Town in Malacca, Malaysia

Durian Tunggal (translated as only/sole durian) is a mukim and town in Malacca, Malaysia. Geographically part of Alor Gajah District, it lies adjacent to towns like Ayer Keroh, Kesang, Ayer Panas and Machap. Since 2010, 69% of the town (34.90414 km2) came under Hang Tuah Jaya Municipal Council jurisdiction, while the rest is administered by Alor Gajah Municipal Council.

==Education==
Kindergarten
- Kampung Gangsa Social Welfare Department Kindergarten
- PASTI Al Affian Islamic Early Childhood Education Centre (Malaysian Islamic Party affiliated)
Primary Schools
- Durian Tunggal National Primary School
- Durian Tunggal Malacca Islamic Religious Department Religious Primary School
- Sin Wah National Type Chinese Primary School
- Durian Tunggal Tamil National Type Primary School
Secondary Schools
- Durian Tunggal National Secondary School (Sekolah Menengah Kebangsaan Durian Tunggal)
Tertiary Institutions
- Universiti Teknikal Malaysia Melaka (Main campus)

==Infrastructures==
- Durian Tunggal Reservoir - A reservoir with a capacity of 32600000 m3 and whose inflow is the Malacca River.
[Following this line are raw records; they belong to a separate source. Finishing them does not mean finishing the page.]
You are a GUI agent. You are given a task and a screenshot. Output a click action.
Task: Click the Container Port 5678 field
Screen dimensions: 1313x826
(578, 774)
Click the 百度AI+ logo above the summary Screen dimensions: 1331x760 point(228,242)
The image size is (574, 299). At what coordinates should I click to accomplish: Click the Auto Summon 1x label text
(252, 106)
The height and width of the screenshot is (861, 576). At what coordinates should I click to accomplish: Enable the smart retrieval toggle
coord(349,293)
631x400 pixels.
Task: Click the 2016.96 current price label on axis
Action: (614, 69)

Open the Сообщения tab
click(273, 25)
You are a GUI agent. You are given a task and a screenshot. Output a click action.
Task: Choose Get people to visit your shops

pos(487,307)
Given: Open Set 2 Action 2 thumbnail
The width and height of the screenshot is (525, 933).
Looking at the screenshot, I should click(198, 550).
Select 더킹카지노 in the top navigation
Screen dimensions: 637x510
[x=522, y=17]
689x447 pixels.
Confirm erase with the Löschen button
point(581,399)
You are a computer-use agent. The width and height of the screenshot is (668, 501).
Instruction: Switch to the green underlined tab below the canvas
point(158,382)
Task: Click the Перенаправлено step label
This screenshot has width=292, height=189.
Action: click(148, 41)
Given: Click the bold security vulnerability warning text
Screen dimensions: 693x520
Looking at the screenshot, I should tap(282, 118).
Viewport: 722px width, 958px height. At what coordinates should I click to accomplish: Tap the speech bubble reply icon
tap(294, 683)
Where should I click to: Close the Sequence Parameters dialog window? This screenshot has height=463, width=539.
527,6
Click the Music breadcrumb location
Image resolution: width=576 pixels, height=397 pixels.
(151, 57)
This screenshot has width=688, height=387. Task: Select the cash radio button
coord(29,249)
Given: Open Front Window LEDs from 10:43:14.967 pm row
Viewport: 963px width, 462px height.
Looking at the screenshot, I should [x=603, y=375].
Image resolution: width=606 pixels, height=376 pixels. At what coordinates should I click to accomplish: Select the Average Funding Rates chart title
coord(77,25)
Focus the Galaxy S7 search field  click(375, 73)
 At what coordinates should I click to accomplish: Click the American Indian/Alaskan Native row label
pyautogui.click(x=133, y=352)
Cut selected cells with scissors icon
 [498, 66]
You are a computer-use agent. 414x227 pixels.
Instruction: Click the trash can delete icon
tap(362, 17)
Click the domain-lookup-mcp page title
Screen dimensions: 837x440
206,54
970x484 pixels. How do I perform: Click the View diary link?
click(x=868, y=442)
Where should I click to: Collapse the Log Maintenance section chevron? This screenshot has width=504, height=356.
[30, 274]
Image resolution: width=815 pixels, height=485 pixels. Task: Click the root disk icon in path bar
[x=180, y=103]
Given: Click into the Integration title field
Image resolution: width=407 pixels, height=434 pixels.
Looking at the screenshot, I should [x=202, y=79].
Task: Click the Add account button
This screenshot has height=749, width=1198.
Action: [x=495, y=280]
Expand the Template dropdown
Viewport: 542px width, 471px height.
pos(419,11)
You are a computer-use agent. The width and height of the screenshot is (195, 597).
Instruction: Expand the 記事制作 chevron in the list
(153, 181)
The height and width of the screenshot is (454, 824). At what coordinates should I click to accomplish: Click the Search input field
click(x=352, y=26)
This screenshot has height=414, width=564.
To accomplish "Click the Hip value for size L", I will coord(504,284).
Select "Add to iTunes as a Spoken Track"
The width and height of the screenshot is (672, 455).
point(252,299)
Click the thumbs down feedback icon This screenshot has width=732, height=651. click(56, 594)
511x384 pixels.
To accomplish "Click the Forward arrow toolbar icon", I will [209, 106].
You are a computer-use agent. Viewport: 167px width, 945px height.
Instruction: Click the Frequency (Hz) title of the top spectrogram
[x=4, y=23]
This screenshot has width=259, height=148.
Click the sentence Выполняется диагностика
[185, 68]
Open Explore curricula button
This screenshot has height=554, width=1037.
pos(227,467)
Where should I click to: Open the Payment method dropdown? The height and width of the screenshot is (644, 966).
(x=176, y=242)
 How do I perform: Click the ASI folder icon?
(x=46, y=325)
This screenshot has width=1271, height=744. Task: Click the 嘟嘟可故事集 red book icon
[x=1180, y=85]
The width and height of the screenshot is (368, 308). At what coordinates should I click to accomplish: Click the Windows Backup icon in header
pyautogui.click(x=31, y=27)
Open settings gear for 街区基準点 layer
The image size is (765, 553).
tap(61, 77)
It is one of the main source of water supply to residents in Malacca.

==Religious sites==
- An-Naim Mosque
- Durian Tunggal Muslim Cemetery
- Qing Xuan Kong Temple (Taoist Temple)
- Sri Astha Thasa Puja Kaliamman (Hindu Temple)

==Tourist attractions==
- Melaka International Motorsport Circuit (MIMC) - A motorsport racetrack which was built at a cost of RM 9.9 million and opened in 2009.